▶ **Target position records**:
-- Start --
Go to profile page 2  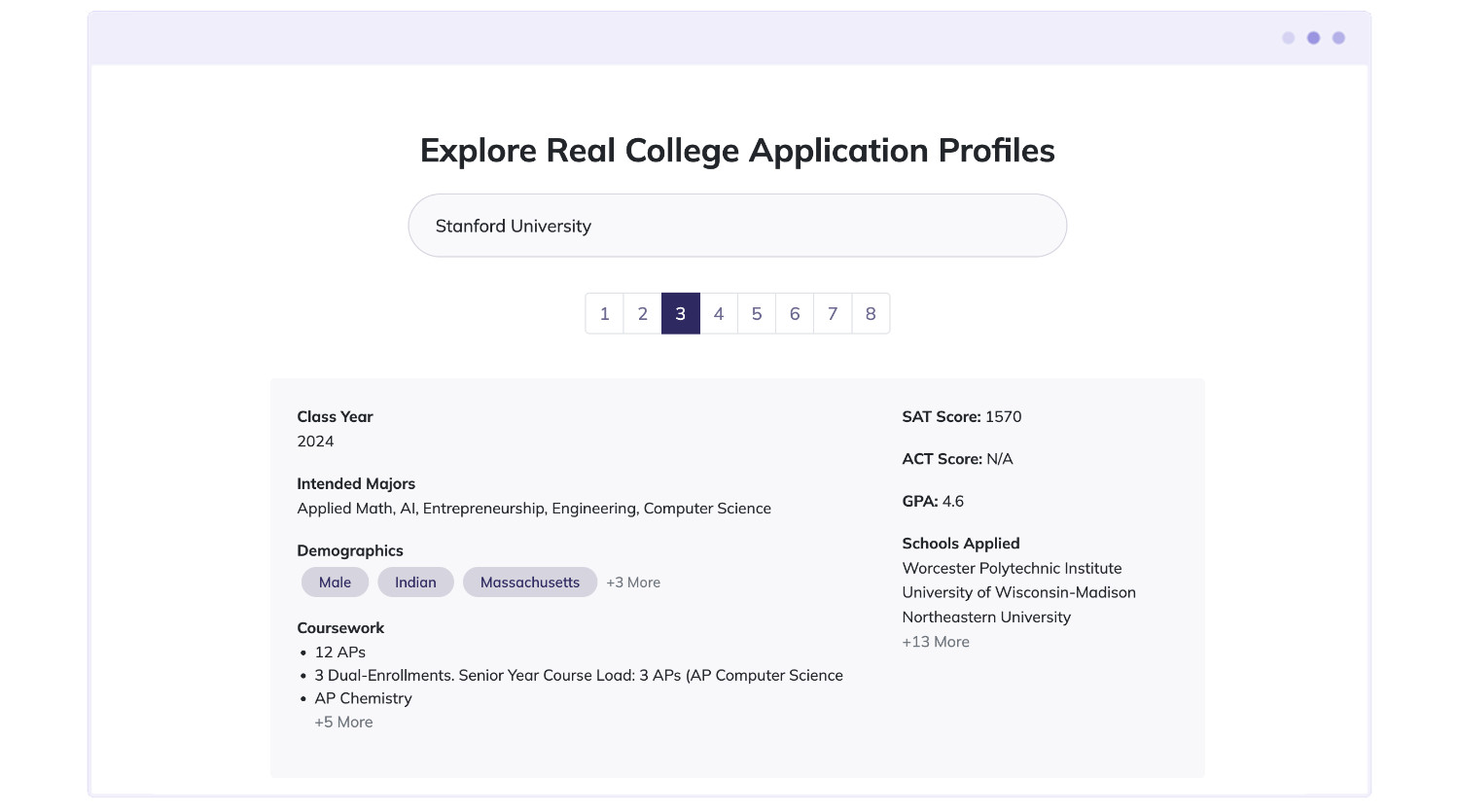pos(642,313)
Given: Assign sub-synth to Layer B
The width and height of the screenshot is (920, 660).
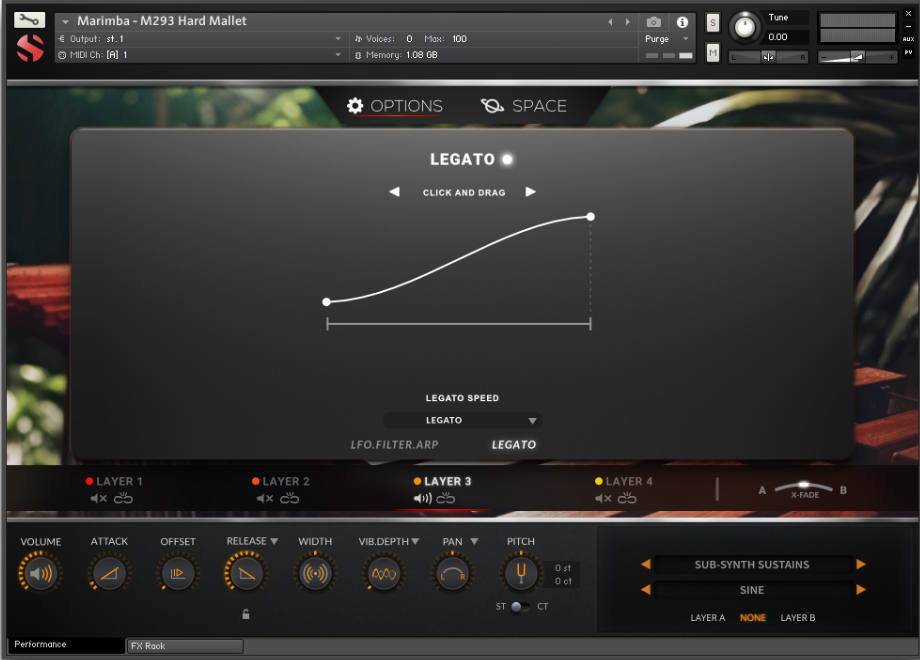Looking at the screenshot, I should pyautogui.click(x=797, y=618).
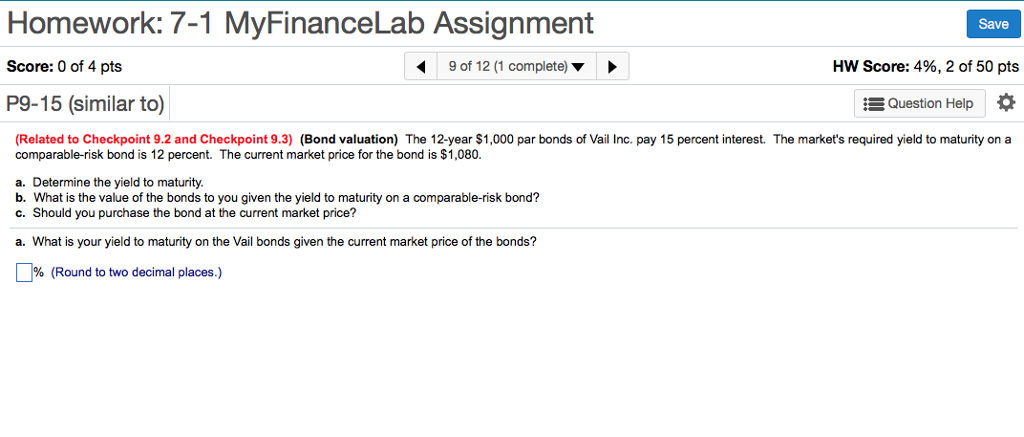This screenshot has height=437, width=1024.
Task: Click the 'Score: 0 of 4 pts' text
Action: click(64, 67)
-- End --
▶ **Instructions for the task**: Can you repeat the lines word for word, starting with the line that contains "Given: Assign sub-synth to Layer B" and going on through the line that contains "Task: Click the 'Score: 0 of 4 pts' text", leaving the pictures out of your answer?

▶ **Result**:
Given: Assign sub-synth to Layer B
The width and height of the screenshot is (920, 660).
Looking at the screenshot, I should pyautogui.click(x=797, y=618).
This screenshot has height=437, width=1024.
Task: Click the 'Score: 0 of 4 pts' text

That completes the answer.